A 35-point deduction of Premiership points for salary cap irregularities, two losses in their opening three games in Europe and every other English team queueing up to stick the knife in. It has not been a great five weeks for the European champions.
Most other groups would fold and supporters of teams in other sports would be queueing up demanding for the board to be sacked. Their chairman Nigel Wray, whose involvement in businesses with leading players sparked the salary cap sanctions, has felt unable to go to away games, but on the ground supporters are putting a brave face on things.
Saracens have taken the points sanction on the chin, even though relegation still looms, and this week at their training ground in St Albans they were chin up instead of chin down.
And their fans are adopting the same attitude
John Trigg, chair of the Saracens’ Supporters Association for the past six years and a match goer for the last two and a half decades, said: “It is one of those tough times that supporters run into when something goes wrong at a club. We have had a lot of incredibly successful years and I imagine we all felt the bubble may burst but we did not expect it to be quite this way.
It is such a challenge. Your mentality shifts from being a top club and having a lot of success and expecting a lot of success to having a different agenda. Maintaining Premiership status is obviously going to be a big priority but we are still defending European champions and you are not going to throw that away too easily. It is up to (director of rugby) Mark McCall how they manage that.
Saracens are still 22 points adrift at the bottom of the Premiership and need to win their three remaining Pool 4 games in Europe to make the play-offs. But the general consensus is that if any team are capable of turning things around then it is Saracens.
Mark Evans, the former Saracens director of rugby, said: “They will survive in the Premiership, no problem at all.
“I would be amazed if relegation became a thing. Their squad is so deep they will be fine in the Premiership. In Europe, they are going for second place in the pool and if they get second and an away quarter-final they will give it a real go.”
Trigg is keen to stress that there is more to Saracens than their first team: “The one message is that when you look deeper into this club and what it stands for there is this strong family. It extends across the club, across the women’s team, across the netball team, the Mavericks, the sporting foundation and the unbelievable work they do.
“We support the club, it is not just the men’s team. The Supporters Association is one of the sponsors of one of the autistic programmes running within the foundation. We have a load of autistic kids being coached twice a week – they are the sort of stories that never get out but that is what this club is all about.
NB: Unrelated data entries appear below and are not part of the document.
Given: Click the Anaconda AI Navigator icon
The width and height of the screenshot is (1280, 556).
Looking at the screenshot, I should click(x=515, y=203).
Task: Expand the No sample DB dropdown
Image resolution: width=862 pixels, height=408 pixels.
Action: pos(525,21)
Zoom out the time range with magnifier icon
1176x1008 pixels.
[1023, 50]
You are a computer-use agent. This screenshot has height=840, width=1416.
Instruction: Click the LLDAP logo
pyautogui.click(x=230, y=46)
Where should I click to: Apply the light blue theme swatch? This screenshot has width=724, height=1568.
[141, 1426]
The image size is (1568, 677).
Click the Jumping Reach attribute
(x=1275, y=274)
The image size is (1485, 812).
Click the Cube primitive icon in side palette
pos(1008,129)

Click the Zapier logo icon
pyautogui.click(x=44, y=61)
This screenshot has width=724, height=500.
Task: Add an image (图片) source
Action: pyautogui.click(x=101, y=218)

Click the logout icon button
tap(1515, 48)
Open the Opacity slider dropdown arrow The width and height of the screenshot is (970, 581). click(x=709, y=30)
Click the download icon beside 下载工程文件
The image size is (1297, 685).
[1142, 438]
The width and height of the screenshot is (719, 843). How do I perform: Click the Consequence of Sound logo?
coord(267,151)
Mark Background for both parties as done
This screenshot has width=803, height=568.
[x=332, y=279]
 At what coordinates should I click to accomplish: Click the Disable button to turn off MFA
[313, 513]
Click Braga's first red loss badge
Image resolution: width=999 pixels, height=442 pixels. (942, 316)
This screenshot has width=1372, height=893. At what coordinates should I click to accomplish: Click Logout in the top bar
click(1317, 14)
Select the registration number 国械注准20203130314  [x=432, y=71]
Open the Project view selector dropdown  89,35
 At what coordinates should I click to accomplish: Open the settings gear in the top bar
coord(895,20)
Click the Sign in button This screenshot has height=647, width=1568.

If the club did go down it would be quite a setback.
“There is a lot of negative press about Saracens but it doesn’t touch on all the other it does.”
Meanwhile back at St Albans McCall is figuring out the best way to juggle his resources, Saracens are almost at full strength tomorrow and manage the pressures of potential relegation.
“I don’t know that it is completely parked,” he said. “But what we have found is that, at the training ground, the staff and the playing group have been great.
“Perhaps there is a little anxiety about the future and the possible implications of relegation. So we have had a lot of conversations with individual players about what happens (if relegated). Now that we have a bit of clarity about what would happen in all of the situations, people can just settle down. Players just want certainty and once you have some certainty, you can just crack on.
“We’ve obviously got the whole season in mind but things changed very quickly five weeks ago. The normal plan we had is no longer there — but there’s a new plan.”